Collected data entries:
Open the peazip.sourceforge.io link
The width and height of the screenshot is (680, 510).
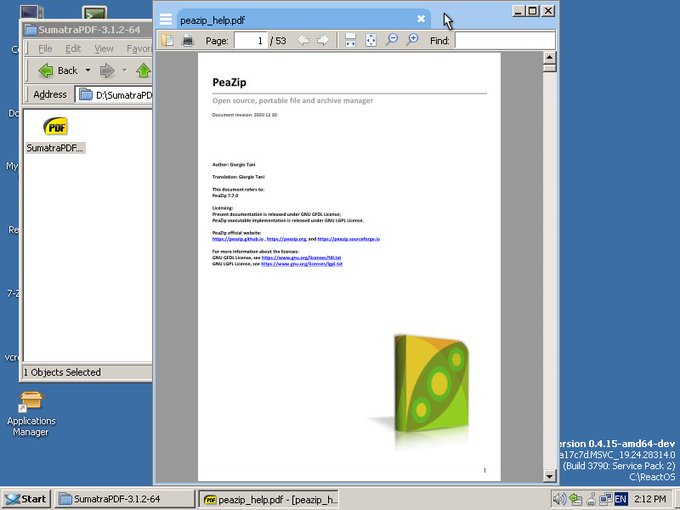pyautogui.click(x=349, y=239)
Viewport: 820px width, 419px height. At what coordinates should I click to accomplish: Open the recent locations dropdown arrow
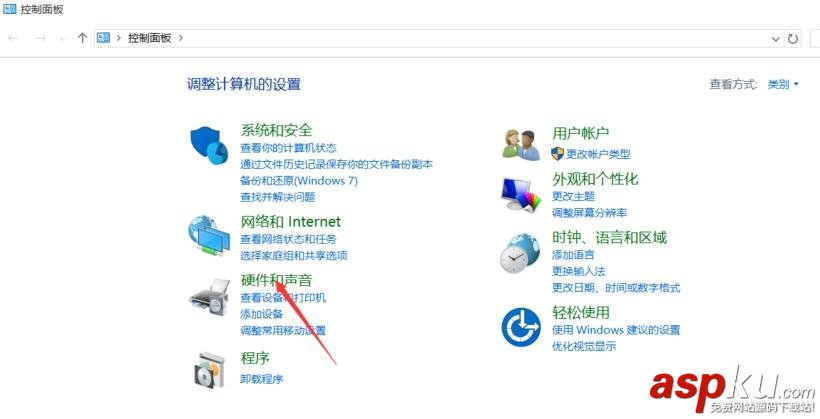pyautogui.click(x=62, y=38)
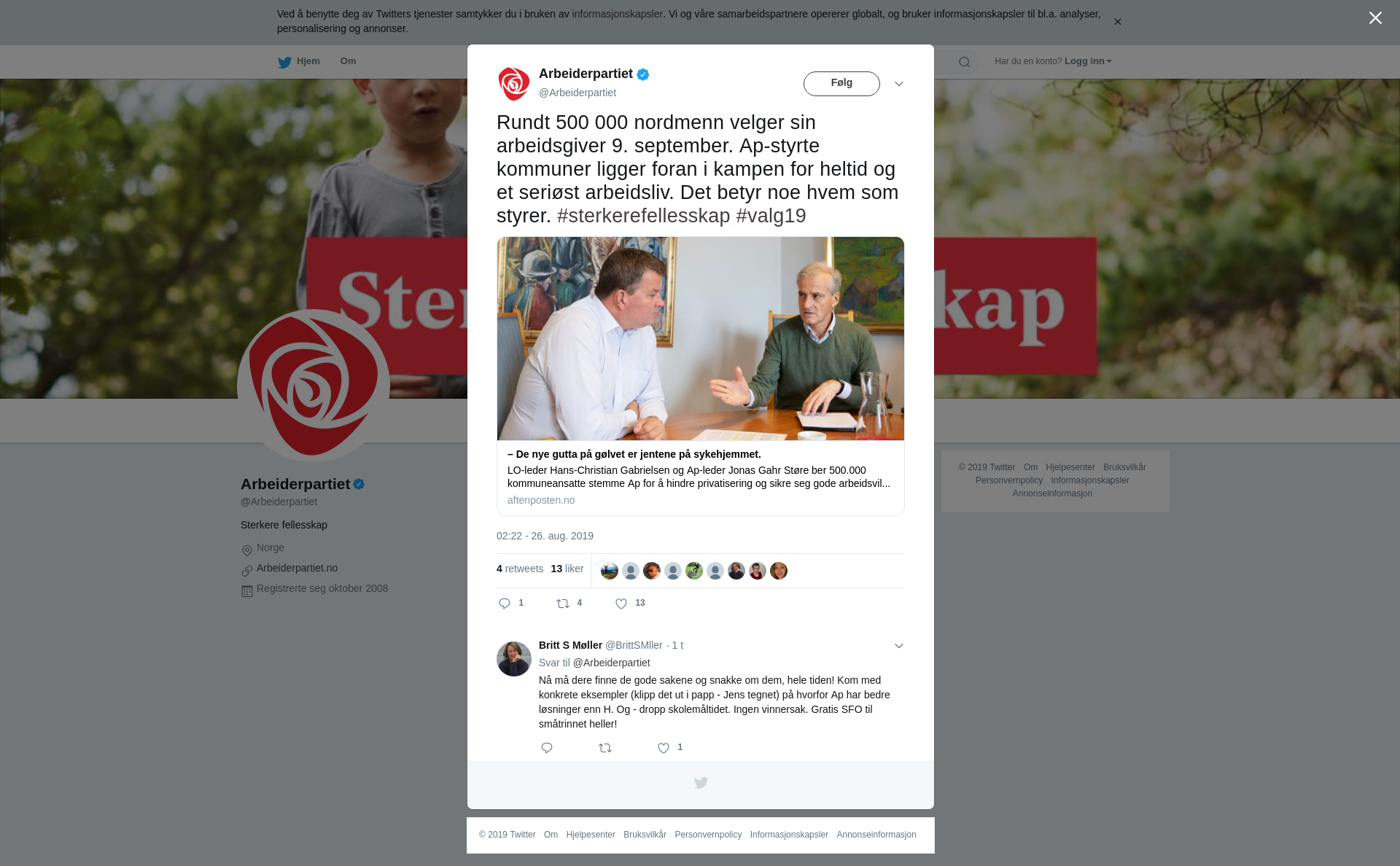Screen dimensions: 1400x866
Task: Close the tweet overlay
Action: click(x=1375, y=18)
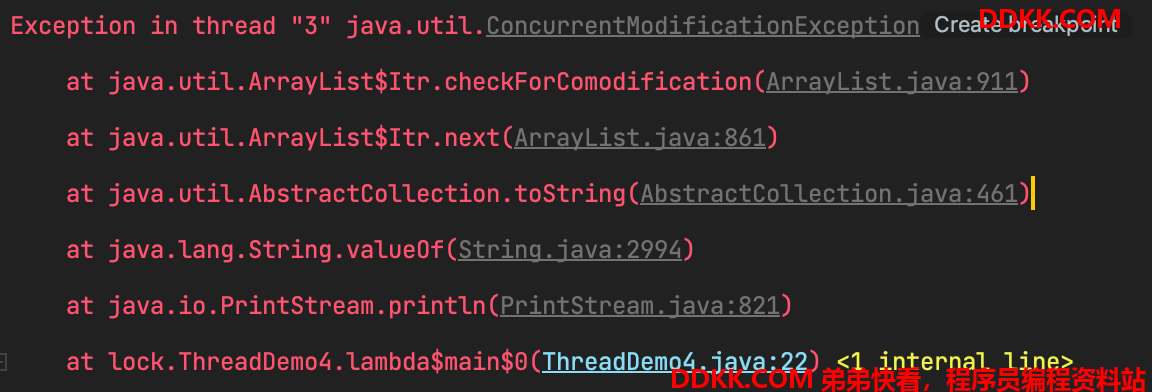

# [Problem requirements]
In case the records contain pictures, keep those out and repeat the rest exactly.

# [The completed task]
Open the peazip.sourceforge.io link
The width and height of the screenshot is (680, 510).
pyautogui.click(x=349, y=239)
Viewport: 820px width, 419px height. At what coordinates should I click to accomplish: Open the recent locations dropdown arrow
pyautogui.click(x=62, y=38)
Screen dimensions: 1400x866
Task: Close the tweet overlay
Action: click(x=1375, y=18)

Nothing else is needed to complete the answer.